▼

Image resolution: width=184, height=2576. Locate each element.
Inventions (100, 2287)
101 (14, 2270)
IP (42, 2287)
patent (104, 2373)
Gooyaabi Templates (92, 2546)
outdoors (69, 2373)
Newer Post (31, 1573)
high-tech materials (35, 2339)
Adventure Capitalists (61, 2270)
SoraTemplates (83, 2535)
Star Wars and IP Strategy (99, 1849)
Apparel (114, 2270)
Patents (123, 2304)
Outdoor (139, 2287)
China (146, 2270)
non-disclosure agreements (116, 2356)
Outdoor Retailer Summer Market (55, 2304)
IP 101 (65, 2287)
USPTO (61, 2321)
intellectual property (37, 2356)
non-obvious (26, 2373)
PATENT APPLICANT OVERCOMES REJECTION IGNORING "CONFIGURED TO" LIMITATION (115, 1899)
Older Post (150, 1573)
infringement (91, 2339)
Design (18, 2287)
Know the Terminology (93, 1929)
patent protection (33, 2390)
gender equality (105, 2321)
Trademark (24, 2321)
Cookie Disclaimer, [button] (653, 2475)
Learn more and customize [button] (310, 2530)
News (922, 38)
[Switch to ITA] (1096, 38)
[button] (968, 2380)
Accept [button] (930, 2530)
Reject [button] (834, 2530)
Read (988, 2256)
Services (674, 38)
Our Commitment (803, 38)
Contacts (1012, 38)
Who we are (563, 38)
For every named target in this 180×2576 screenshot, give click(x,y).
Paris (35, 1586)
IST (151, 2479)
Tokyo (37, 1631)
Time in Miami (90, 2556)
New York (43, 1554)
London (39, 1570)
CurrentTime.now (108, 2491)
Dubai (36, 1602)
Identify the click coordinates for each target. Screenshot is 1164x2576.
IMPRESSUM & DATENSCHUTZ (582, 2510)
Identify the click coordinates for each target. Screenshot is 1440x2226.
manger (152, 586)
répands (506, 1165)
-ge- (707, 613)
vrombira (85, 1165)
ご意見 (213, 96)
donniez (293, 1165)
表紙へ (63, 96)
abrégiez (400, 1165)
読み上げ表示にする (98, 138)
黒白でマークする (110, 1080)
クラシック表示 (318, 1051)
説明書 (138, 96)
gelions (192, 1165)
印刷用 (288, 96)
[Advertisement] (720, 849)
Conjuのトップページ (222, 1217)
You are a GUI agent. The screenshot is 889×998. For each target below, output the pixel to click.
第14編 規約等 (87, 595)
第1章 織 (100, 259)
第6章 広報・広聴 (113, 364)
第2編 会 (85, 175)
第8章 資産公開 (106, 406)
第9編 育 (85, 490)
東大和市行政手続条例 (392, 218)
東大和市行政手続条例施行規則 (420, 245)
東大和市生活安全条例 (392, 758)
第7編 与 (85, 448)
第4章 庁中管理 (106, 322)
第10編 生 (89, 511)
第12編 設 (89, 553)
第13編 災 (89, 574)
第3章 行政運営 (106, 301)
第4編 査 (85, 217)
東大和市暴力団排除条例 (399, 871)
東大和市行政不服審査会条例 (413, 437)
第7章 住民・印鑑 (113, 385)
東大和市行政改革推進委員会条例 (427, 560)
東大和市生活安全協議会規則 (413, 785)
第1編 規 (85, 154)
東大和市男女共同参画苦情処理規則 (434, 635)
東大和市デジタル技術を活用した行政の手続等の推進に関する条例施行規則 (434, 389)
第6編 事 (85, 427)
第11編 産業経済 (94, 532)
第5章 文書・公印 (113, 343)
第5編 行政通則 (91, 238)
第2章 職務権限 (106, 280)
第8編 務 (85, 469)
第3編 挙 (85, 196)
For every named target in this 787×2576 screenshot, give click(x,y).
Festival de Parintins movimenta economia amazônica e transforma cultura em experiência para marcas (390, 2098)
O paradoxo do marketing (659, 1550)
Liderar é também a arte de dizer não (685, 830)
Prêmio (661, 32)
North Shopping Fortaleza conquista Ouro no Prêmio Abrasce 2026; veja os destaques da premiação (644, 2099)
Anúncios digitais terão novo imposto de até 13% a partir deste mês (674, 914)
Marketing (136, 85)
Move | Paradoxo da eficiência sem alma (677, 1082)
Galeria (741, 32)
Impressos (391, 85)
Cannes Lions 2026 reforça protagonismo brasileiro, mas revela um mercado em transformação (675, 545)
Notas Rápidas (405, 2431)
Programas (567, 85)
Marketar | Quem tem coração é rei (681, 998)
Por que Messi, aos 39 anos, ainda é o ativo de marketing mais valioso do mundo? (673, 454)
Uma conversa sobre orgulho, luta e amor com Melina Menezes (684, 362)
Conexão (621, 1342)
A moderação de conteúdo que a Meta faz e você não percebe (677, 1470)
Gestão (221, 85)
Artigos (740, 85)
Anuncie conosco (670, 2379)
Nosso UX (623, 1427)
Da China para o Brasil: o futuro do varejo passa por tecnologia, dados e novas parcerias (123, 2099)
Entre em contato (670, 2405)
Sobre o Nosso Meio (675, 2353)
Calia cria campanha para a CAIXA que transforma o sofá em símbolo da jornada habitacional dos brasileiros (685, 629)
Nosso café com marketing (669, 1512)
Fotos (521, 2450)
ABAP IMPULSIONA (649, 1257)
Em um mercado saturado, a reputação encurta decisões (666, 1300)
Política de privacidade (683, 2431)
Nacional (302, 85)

▲

What you will do
Reproduce all of the records above with "Star Wars" swapped for "Star Trek" and every other part left the same.

Solved exercise
Image resolution: width=184, height=2576. Locate each element.
Inventions (100, 2287)
101 (14, 2270)
IP (42, 2287)
patent (104, 2373)
Gooyaabi Templates (92, 2546)
outdoors (69, 2373)
Newer Post (31, 1573)
high-tech materials (35, 2339)
Adventure Capitalists (61, 2270)
SoraTemplates (83, 2535)
Star Trek and IP Strategy (99, 1849)
Apparel (114, 2270)
Patents (123, 2304)
Outdoor (139, 2287)
China (146, 2270)
non-disclosure agreements (116, 2356)
Outdoor Retailer Summer Market (55, 2304)
IP 101 (65, 2287)
USPTO (61, 2321)
intellectual property (37, 2356)
non-obvious (26, 2373)
PATENT APPLICANT OVERCOMES REJECTION IGNORING "CONFIGURED TO" LIMITATION (115, 1899)
Older Post (150, 1573)
infringement (91, 2339)
Design (18, 2287)
Know the Terminology (93, 1929)
patent protection (33, 2390)
gender equality (105, 2321)
Trademark (24, 2321)
Cookie Disclaimer, [button] (653, 2475)
Learn more and customize [button] (310, 2530)
News (922, 38)
[Switch to ITA] (1096, 38)
[button] (968, 2380)
Accept [button] (930, 2530)
Reject [button] (834, 2530)
Read (988, 2256)
Services (674, 38)
Our Commitment (803, 38)
Contacts (1012, 38)
Who we are (563, 38)
For every named target in this 180×2576 screenshot, give click(x,y).
Paris (35, 1586)
IST (151, 2479)
Tokyo (37, 1631)
Time in Miami (90, 2556)
New York (43, 1554)
London (39, 1570)
CurrentTime.now (108, 2491)
Dubai (36, 1602)
Identify the click coordinates for each target. Screenshot is 1164x2576.
IMPRESSUM & DATENSCHUTZ (582, 2510)
Identify the click coordinates for each target. Screenshot is 1440x2226.
manger (152, 586)
répands (506, 1165)
-ge- (707, 613)
vrombira (85, 1165)
ご意見 (213, 96)
donniez (293, 1165)
表紙へ (63, 96)
abrégiez (400, 1165)
読み上げ表示にする (98, 138)
黒白でマークする (110, 1080)
クラシック表示 (318, 1051)
説明書 (138, 96)
gelions (192, 1165)
印刷用 (288, 96)
[Advertisement] (720, 849)
Conjuのトップページ (222, 1217)
You are a GUI agent. The screenshot is 889×998. For each target below, output the pixel to click.
第14編 規約等 (87, 595)
第1章 織 (100, 259)
第6章 広報・広聴 (113, 364)
第2編 会 (85, 175)
第8章 資産公開 (106, 406)
第9編 育 (85, 490)
東大和市行政手続条例 (392, 218)
東大和市行政手続条例施行規則 (420, 245)
東大和市生活安全条例 (392, 758)
第7編 与 (85, 448)
第4章 庁中管理 (106, 322)
第10編 生 (89, 511)
第12編 設 (89, 553)
第13編 災 (89, 574)
第3章 行政運営 (106, 301)
第4編 査 (85, 217)
東大和市暴力団排除条例 (399, 871)
東大和市行政不服審査会条例 (413, 437)
第7章 住民・印鑑 (113, 385)
東大和市行政改革推進委員会条例 (427, 560)
東大和市生活安全協議会規則 (413, 785)
第1編 規 (85, 154)
東大和市男女共同参画苦情処理規則 (434, 635)
東大和市デジタル技術を活用した行政の手続等の推進に関する条例施行規則 (434, 389)
第6編 事 (85, 427)
第11編 産業経済 (94, 532)
第5章 文書・公印 (113, 343)
第5編 行政通則 (91, 238)
第2章 職務権限 (106, 280)
第8編 務 (85, 469)
第3編 挙 (85, 196)
For every named target in this 787×2576 screenshot, give click(x,y).
Festival de Parintins movimenta economia amazônica e transforma cultura em experiência para marcas (390, 2098)
O paradoxo do marketing (659, 1550)
Liderar é também a arte de dizer não (685, 830)
Prêmio (661, 32)
North Shopping Fortaleza conquista Ouro no Prêmio Abrasce 2026; veja os destaques da premiação (644, 2099)
Anúncios digitais terão novo imposto de até 13% a partir deste mês (674, 914)
Marketing (136, 85)
Move | Paradoxo da eficiência sem alma (677, 1082)
Galeria (741, 32)
Impressos (391, 85)
Cannes Lions 2026 reforça protagonismo brasileiro, mas revela um mercado em transformação (675, 545)
Notas Rápidas (405, 2431)
Programas (567, 85)
Marketar | Quem tem coração é rei (681, 998)
Por que Messi, aos 39 anos, ainda é o ativo de marketing mais valioso do mundo? (673, 454)
Uma conversa sobre orgulho, luta e amor com Melina Menezes (684, 362)
Conexão (621, 1342)
A moderação de conteúdo que a Meta faz e você não percebe (677, 1470)
Gestão (221, 85)
Artigos (740, 85)
Anuncie conosco (670, 2379)
Nosso UX (623, 1427)
Da China para o Brasil: o futuro do varejo passa por tecnologia, dados e novas parcerias (123, 2099)
Entre em contato (670, 2405)
Sobre o Nosso Meio (675, 2353)
Calia cria campanha para a CAIXA que transforma o sofá em símbolo da jornada habitacional dos brasileiros (685, 629)
Nosso café com marketing (669, 1512)
Fotos (521, 2450)
ABAP IMPULSIONA (649, 1257)
Em um mercado saturado, a reputação encurta decisões (666, 1300)
Política de privacidade (683, 2431)
Nacional (302, 85)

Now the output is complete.